Nuestra infantil ciencia

Por Martín Bonfil Olivera
Dirección General de Divulgación de la Ciencia, UNAM
Publicado en Milenio Diario, 3 de julio de 2013

Recientemente me topé con una cita de Albert Einstein que hace mucho no leía: “En mi larga vida he aprendido una cosa: que toda nuestra ciencia, comparada con la realidad, es primitiva e infantil, pero que, a pesar de todo, es lo más valioso que tenemos” (la cita proviene de una carta a Hans Muehsam, fechada en 1951).

Viniendo de Einstein, la frase suena extraña: uno de los titanes de la ciencia contemporánea pareciera estar denigrando a esa ciencia que él precisamente ha ayudado a construir. Y viene como anillo al dedo para quienes desconfían de ella y la consideran tan sólo otro conjunto arbitrario de creencias, construido para justificar una particular visión del mundo, no distinta de otras, con fines de dominación y poder.

Pero Einstein tiene razón: la ciencia no es la verdad absoluta sobre el mundo. Ni siquiera es conocimiento completamente certero, exacto, objetivo sobre el mundo. Como bien saben los epistemólogos y filósofos de la ciencia, y como saben los verdaderos científicos –y no meros investigadores– que se molestan en profundizar en los fundamentos metodológicos y filosóficos de su oficio (Einstein era de esos), la ciencia es sólo un conjunto de representaciones del mundo natural, que aspira no a reproducirlo tal cual es, sino a algo mucho más modesto: a proporcionarnos conocimiento útil y confiable sobre ese mundo.

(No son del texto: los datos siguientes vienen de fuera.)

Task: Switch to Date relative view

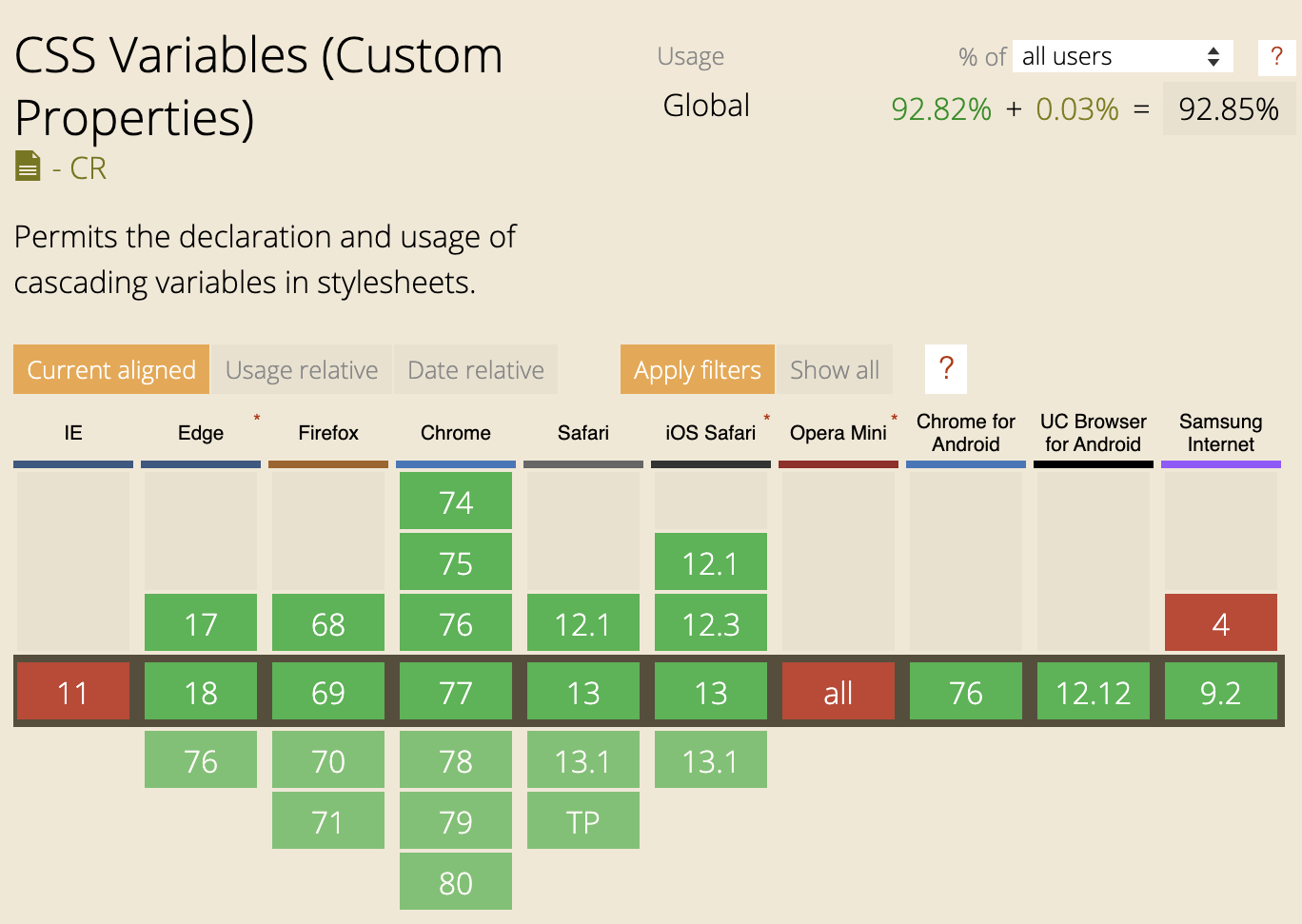Action: (476, 369)
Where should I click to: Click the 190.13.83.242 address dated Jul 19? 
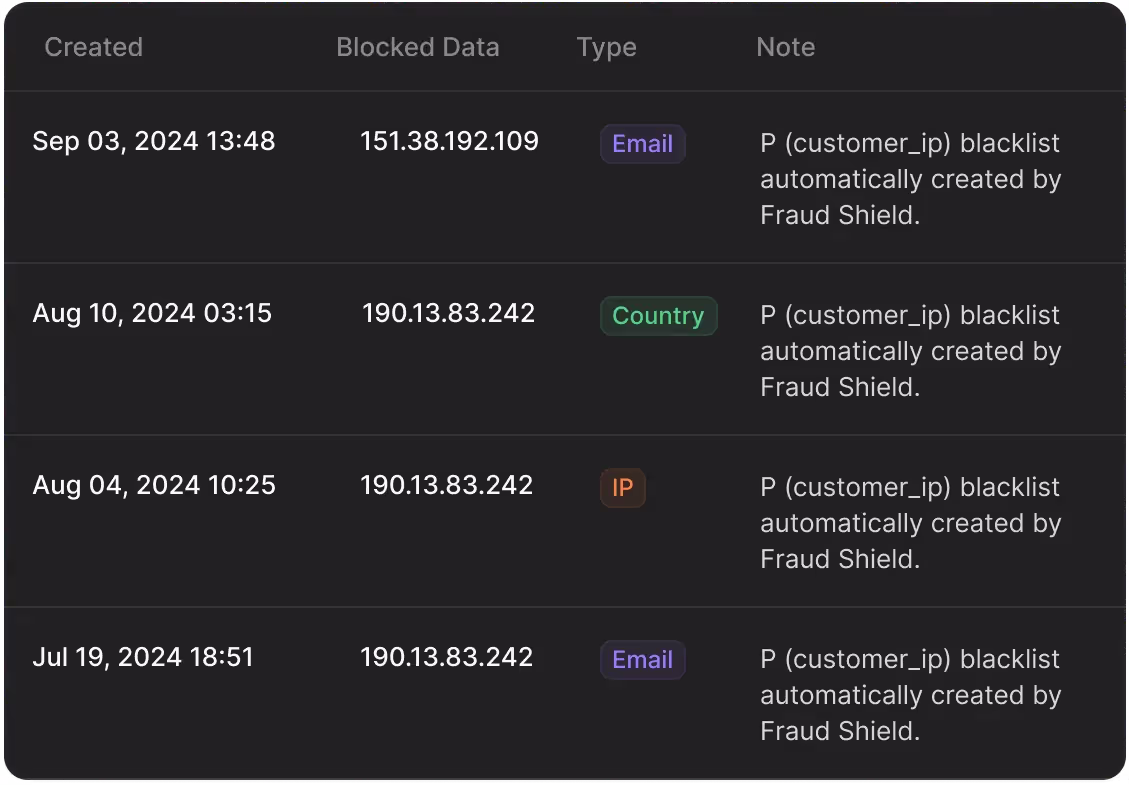pyautogui.click(x=446, y=657)
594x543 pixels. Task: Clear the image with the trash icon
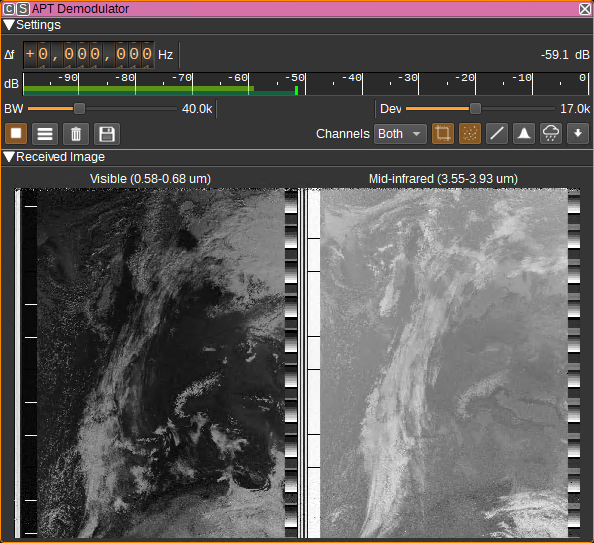coord(76,134)
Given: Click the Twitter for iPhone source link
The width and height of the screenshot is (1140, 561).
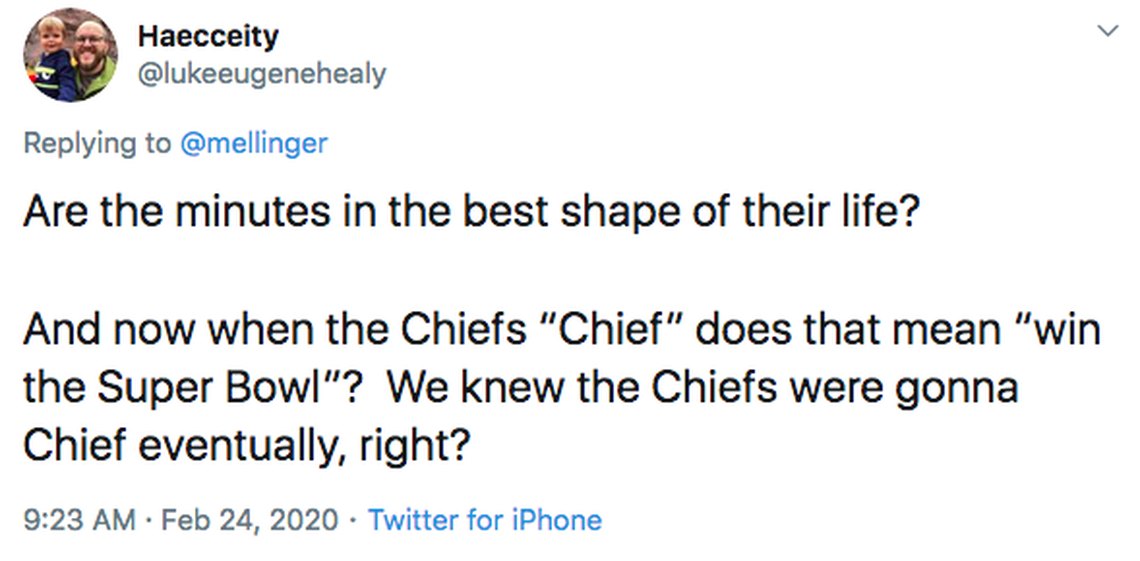Looking at the screenshot, I should point(485,520).
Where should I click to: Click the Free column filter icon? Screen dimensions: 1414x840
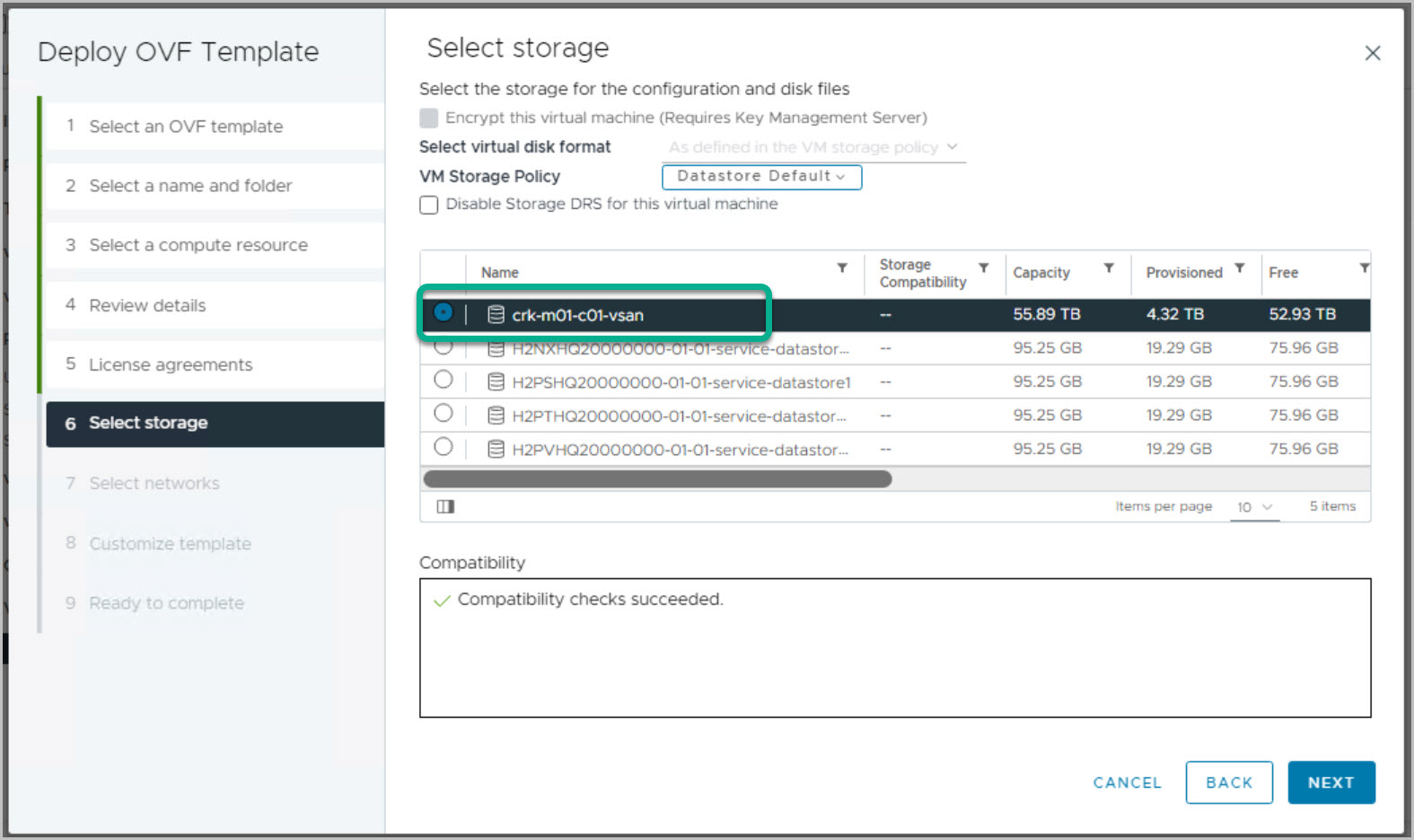[1364, 268]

Hay otra cita de Einstein, más amplia, que explica mejor este asunto, que ha llevado a interminables disputas entre filósofos y científicos: “La ciencia sin epistemología [teoría del conocimiento] es –en la medida en que sea concebible– primitiva y confusa. Sin embargo, tan pronto como el epistemólogo, que busca un sistema claro, se abre camino a través de él, tiende a interpretar el contenido especulativo de la ciencia según los parámetros de ese sistema y a rechazar lo que no encaje en él. El científico, por el contrario, no puede (…) permitirse ser restringido (…) por la adherencia a un sistema epistemológico (…) Por tanto, aparece ante el epistemólogo sistemático como un oportunista sin escrúpulos” (Albert Einstein: Philosopher-Scientist, 1949).

Y es que, en efecto, independientemente de los problemas filosóficos, el hecho es que la ciencia funciona. Aviones que vuelan, antibióticos y quimioterapia eficaces contra cáncer y sida, cohetes espaciales y satélites, telecomunicación y computación son sólo algunas pruebas.

En efecto, la ciencia es pragmática. Pero nos ofrece la imagen más precisa y honesta que tenemos del mundo en que vivimos. Aunque sea “primitiva e infantil”, no es por ello menos valiosa.